__Try it__
Every record that follows needs to be written out again, exactly.

__Dataset content__
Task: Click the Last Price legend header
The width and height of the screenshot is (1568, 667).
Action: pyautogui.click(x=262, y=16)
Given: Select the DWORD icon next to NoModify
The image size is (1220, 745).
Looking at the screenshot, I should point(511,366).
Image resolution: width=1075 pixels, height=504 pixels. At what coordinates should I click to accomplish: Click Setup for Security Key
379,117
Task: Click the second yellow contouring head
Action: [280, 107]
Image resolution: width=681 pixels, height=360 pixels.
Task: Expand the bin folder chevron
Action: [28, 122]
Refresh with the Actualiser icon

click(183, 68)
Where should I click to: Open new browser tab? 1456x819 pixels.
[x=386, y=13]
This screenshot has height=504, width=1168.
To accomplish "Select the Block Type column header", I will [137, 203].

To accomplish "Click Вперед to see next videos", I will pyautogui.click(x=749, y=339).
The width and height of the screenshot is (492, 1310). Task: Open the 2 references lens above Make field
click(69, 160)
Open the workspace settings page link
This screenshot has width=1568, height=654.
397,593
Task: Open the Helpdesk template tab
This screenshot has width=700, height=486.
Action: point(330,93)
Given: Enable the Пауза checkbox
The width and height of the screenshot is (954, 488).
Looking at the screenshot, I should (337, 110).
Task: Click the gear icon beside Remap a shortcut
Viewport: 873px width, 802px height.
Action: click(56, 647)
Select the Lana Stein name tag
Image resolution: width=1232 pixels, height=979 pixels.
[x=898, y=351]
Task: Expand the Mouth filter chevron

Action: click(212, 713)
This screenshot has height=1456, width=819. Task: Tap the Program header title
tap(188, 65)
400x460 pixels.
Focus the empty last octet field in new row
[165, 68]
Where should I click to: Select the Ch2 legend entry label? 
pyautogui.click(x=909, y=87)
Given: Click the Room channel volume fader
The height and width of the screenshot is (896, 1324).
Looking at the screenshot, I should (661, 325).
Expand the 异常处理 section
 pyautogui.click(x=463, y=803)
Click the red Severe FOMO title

__Result of the task__
Task: Click the Last Price legend header
The width and height of the screenshot is (1568, 667).
Action: pyautogui.click(x=262, y=16)
Given: Select the DWORD icon next to NoModify
The image size is (1220, 745).
Looking at the screenshot, I should point(511,366).
Image resolution: width=1075 pixels, height=504 pixels. At what coordinates should I click to accomplish: Click Setup for Security Key
379,117
Task: Click the second yellow contouring head
Action: [280, 107]
Image resolution: width=681 pixels, height=360 pixels.
Task: Expand the bin folder chevron
Action: [28, 122]
Refresh with the Actualiser icon

click(183, 68)
Where should I click to: Open new browser tab? 1456x819 pixels.
[x=386, y=13]
This screenshot has height=504, width=1168.
To accomplish "Select the Block Type column header", I will [137, 203].

To accomplish "Click Вперед to see next videos", I will pyautogui.click(x=749, y=339).
The width and height of the screenshot is (492, 1310). Task: Open the 2 references lens above Make field
click(69, 160)
Open the workspace settings page link
This screenshot has width=1568, height=654.
397,593
Task: Open the Helpdesk template tab
This screenshot has width=700, height=486.
Action: point(330,93)
Given: Enable the Пауза checkbox
The width and height of the screenshot is (954, 488).
Looking at the screenshot, I should (337, 110).
Task: Click the gear icon beside Remap a shortcut
Viewport: 873px width, 802px height.
Action: click(56, 647)
Select the Lana Stein name tag
Image resolution: width=1232 pixels, height=979 pixels.
[x=898, y=351]
Task: Expand the Mouth filter chevron

Action: click(212, 713)
This screenshot has height=1456, width=819. Task: Tap the Program header title
tap(188, 65)
400x460 pixels.
Focus the empty last octet field in new row
[165, 68]
Where should I click to: Select the Ch2 legend entry label? 
pyautogui.click(x=909, y=87)
Given: Click the Room channel volume fader
The height and width of the screenshot is (896, 1324).
Looking at the screenshot, I should (661, 325).
Expand the 异常处理 section
 pyautogui.click(x=463, y=803)
Click the red Severe FOMO title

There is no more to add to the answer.